İnternet üzerinden haberleşmeleri kontrol etmek için zaten mahkeme iznine gerek duyulmuyor. Bu konuda tekel olmuş özel şirketler zaten bunu yapıyor. Bilgisayar program yazılım şirketleri Microsoft bu konuda en büyük tekel. Bunlar ABD kökenli şirketler. Dünya bilgisayarlarında internet iletişimleri ile bilgileri takip ve kontrol edebiliyor.

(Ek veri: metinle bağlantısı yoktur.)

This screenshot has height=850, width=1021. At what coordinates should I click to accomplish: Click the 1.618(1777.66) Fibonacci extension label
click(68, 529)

Bize ait kişisel bilgilere sahip olabiliyor.
İnternet arama motoru olarak işe başlayıp elektronik postadan sosyal ağ mobil cihazlara kadar sayısız alana giren Google, insanları kontrol ve gözetleme işinde en baştaki güç olarak büyük bir tehlike oluşturuyor. ABD istihbaratı için bir araya getirilmesi zor olan bilgileri internet üzerinden Google topluyor.

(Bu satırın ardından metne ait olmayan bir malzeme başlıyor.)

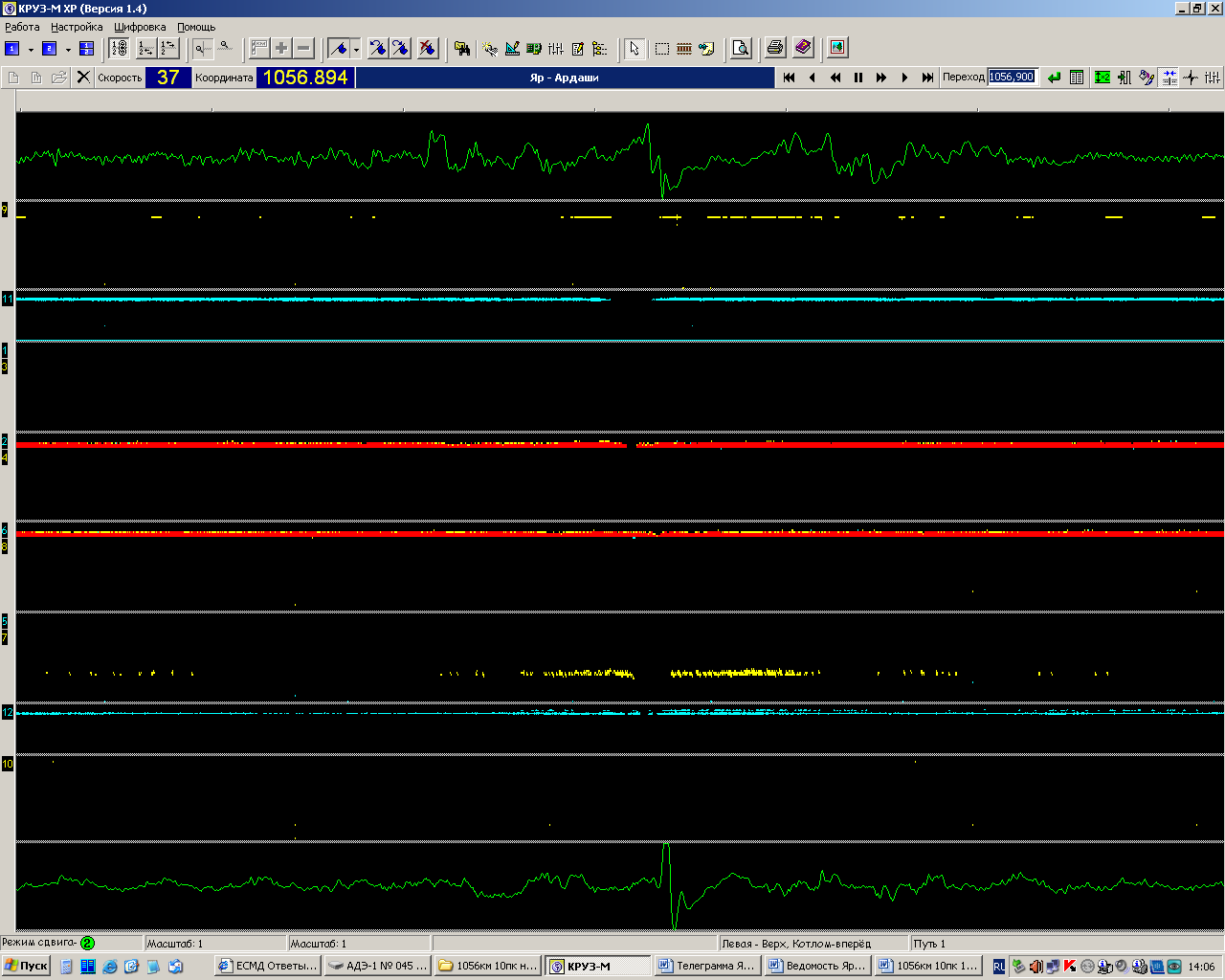Open the Шифровка menu
Image resolution: width=1225 pixels, height=980 pixels.
point(140,27)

Microsoft, Mozilla, Google, Amazon, Facebook, Twitter gibi bütün kuruluşlar internet üzerinden insanların bireysel aktivitelerini rahatlıkla kontrol ediyor. Kiminle yazıştığını, ne yazdığını, ne söylediğini, eğilim ve siyasi düşüncelerini, dünya görüşlerinin ne olduğunu biliyor.
Haberlerin hepsi halka ulaşmıyor. Haberler küresel güçlerin hakim olduğu büyük haber ajanslarının filtrelerinden geçiyor. Filtreden geçmeyen haberler halka ulaşmıyor. Halk eline verilen teknolojinin bir kısmı ile oyalansın isteniyor. Teknolojiyi nasıl kullanması gerektiğini, teknolojiyle nasıl yönlendirildiğini, nasıl kontrol edildiğini bilmesi, uyanması istenmiyor.
Bundan dolayı perde arkasındaki gerçek bilgiler kamuoyuna sunulmuyor. Bu bilgileri sunanları da komplo teoricisi diye itibarsızlaştırıyor. Çok ileri giderse de yok etmeye çalışıyorlar.
Elektronik haberleşme ağını kontrol eden bu güç aynı zamanda internet üzerinden yapılan haberleşme ve bilgi alışverişini de kontrol edip kişilerin yazışmalarını depolayıp gruplara ayırarak kendisi ve ülkesi için paha biçilmez bilgiler elde ediyor.
Bu bilgilere hiçbir istihbarat servisi bu kadar kolay ulaşamaz. Ama Google ulaşıyor. Bu şirket tek başına büyük bir istihbarat kaynağı olarak da işlev yapıyor.
Gerçek hürriyet için çare, istemedikleri şeyin gerçekleşmesi. Yani insanların ve toplumların uyanması.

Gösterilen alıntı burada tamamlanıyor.